* [WHAT THIS TASK INVOLVES] Continue the article on Phil Green and retinitis pigmentosa, starting after its final sentence.

* [PAGE TEXT]
═══

Retinitis Pigmentosa and
Phil Green’s family considered him clumsy as a child and it wasn’t until he was 29 that a diagnosis of retinitis pigmentosa, a genetic condition, explained his penchant for running into things.
The diagnosis came after several fender benders while working at the City of Fort Worth, Texas Health Department. When he informed his superiors of his vision loss hoping for a desk job, he was fired. Undeterred, Phil began a federal government career, retiring recently after 29 years of service.
Slowly feeling a sense of isolation as his vision deteriorated, Phil made the decision to get a guide dog. “I have to say my dog Mike saved my life. Getting a guide dog was the most positive thing that’s happened to me in terms of coping with vision loss.”
Phil uses the metaphor of a room full of light bulbs to explain his vision loss. “As each light is turned off, you don’t notice that one bulb, but as you get down to less bulbs, the darkness begins to encroach.”
Phil now has a second guide dog, Santiago. The relationship with his dogs has given him an opportunity to educate people on both the etiquette of interacting with a guide dog and the law.
“It’s not a perfect world, but it’s the world you have,” Phil said admitting that he’s been lucky. He has had a rewarding career, a loving marriage, friends, has traveled and found an independence that came with his pursuit of a meaningful life. And while acknowledging his good fortune, he is also proud that some of that luck was the result of his own effort.

═══

Dataset entries

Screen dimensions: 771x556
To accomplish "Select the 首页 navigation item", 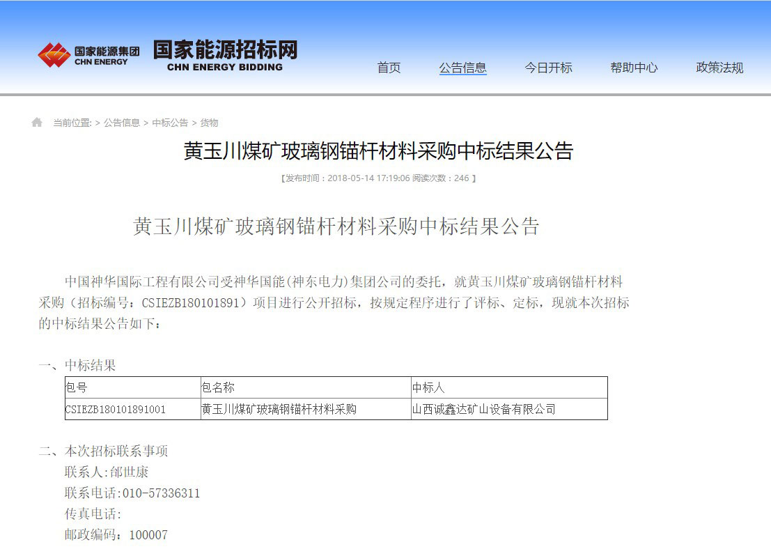I will (389, 68).
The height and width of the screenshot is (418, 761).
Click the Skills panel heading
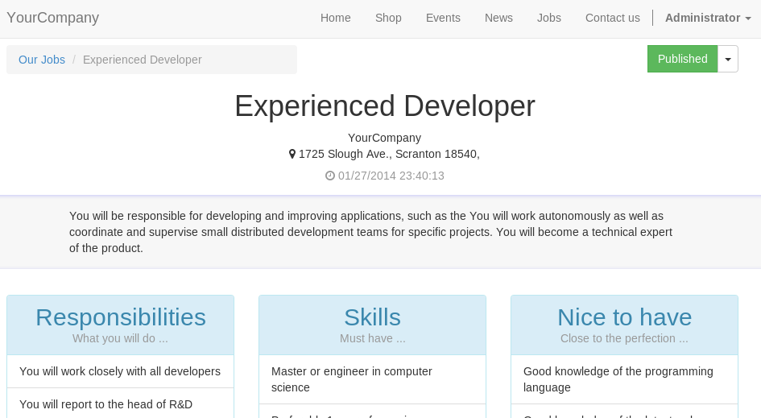pyautogui.click(x=372, y=317)
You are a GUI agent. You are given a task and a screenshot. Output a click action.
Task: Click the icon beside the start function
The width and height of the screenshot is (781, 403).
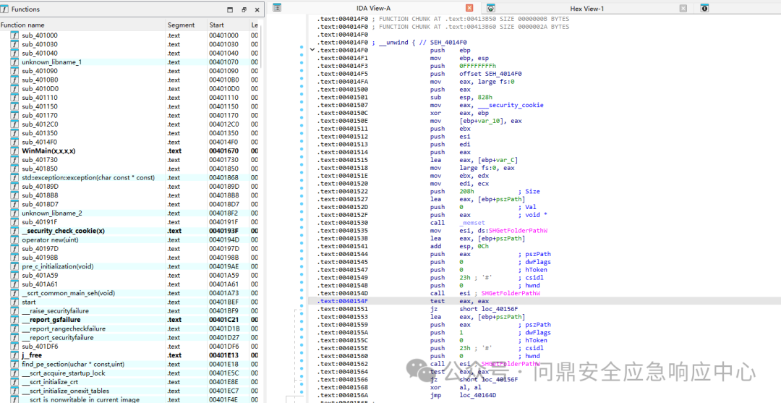[14, 302]
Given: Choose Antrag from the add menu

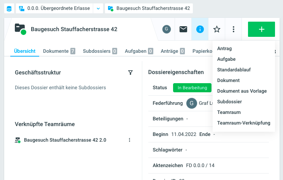Looking at the screenshot, I should 224,49.
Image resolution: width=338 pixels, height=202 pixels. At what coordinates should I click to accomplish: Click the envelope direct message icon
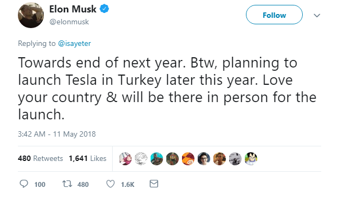[x=154, y=184]
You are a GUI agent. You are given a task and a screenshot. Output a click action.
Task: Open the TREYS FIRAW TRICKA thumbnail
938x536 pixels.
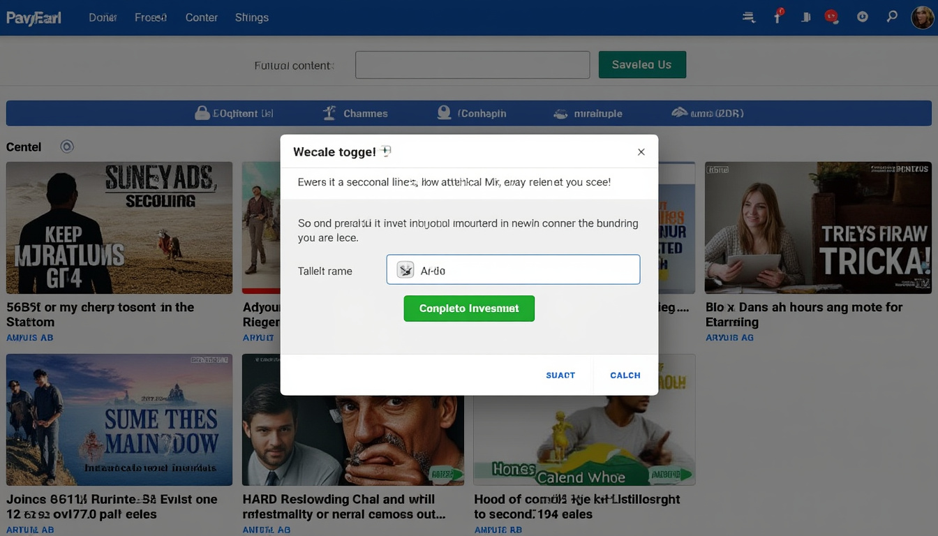click(818, 228)
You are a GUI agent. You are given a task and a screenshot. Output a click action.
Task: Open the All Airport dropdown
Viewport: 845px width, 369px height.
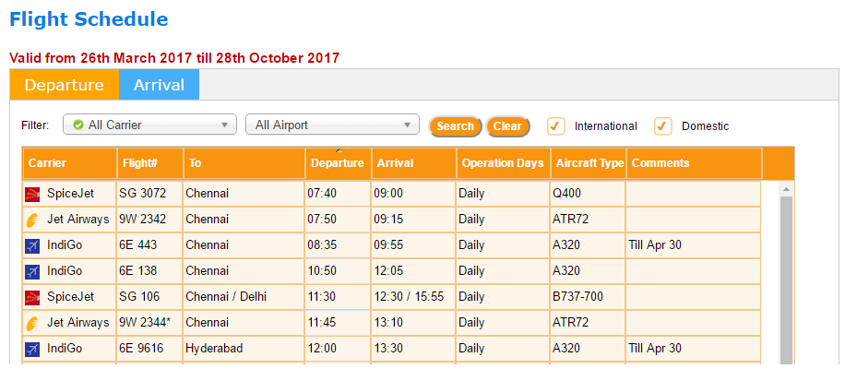pyautogui.click(x=332, y=125)
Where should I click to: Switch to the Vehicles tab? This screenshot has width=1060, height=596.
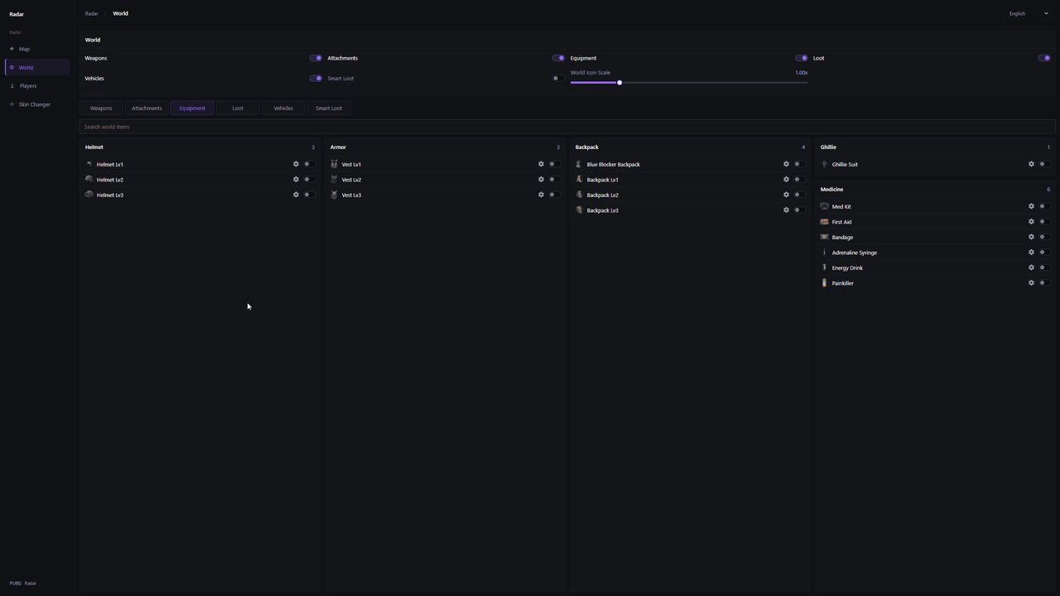(283, 108)
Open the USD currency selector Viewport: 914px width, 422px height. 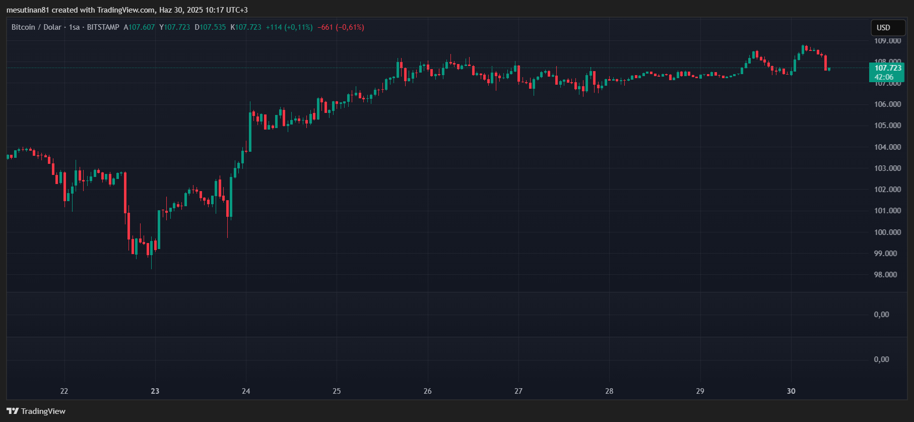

═══

* [RESPONSE]
His advice to others dealing with vision loss: “Don’t give up, use what’s available, get an education, get a job. Gravitate toward doing those things you do well and keep doing them well.”
WHAT PHIL SEES
Phil’s vision is diminished to a small irregular area in his central visual field. Phil describes his peripheral field as having no light, color, or texture – simply an absence of everything. His central vision is blurred and hazed as if looking through a film of Vaseline. Macular degeneration has caused further vision loss in his central field as well as small, amoeba-shaped blank spots. In bright light, he can differentiate shapes and some colors but most details are lost as seen in this image of street signs at a bus stop.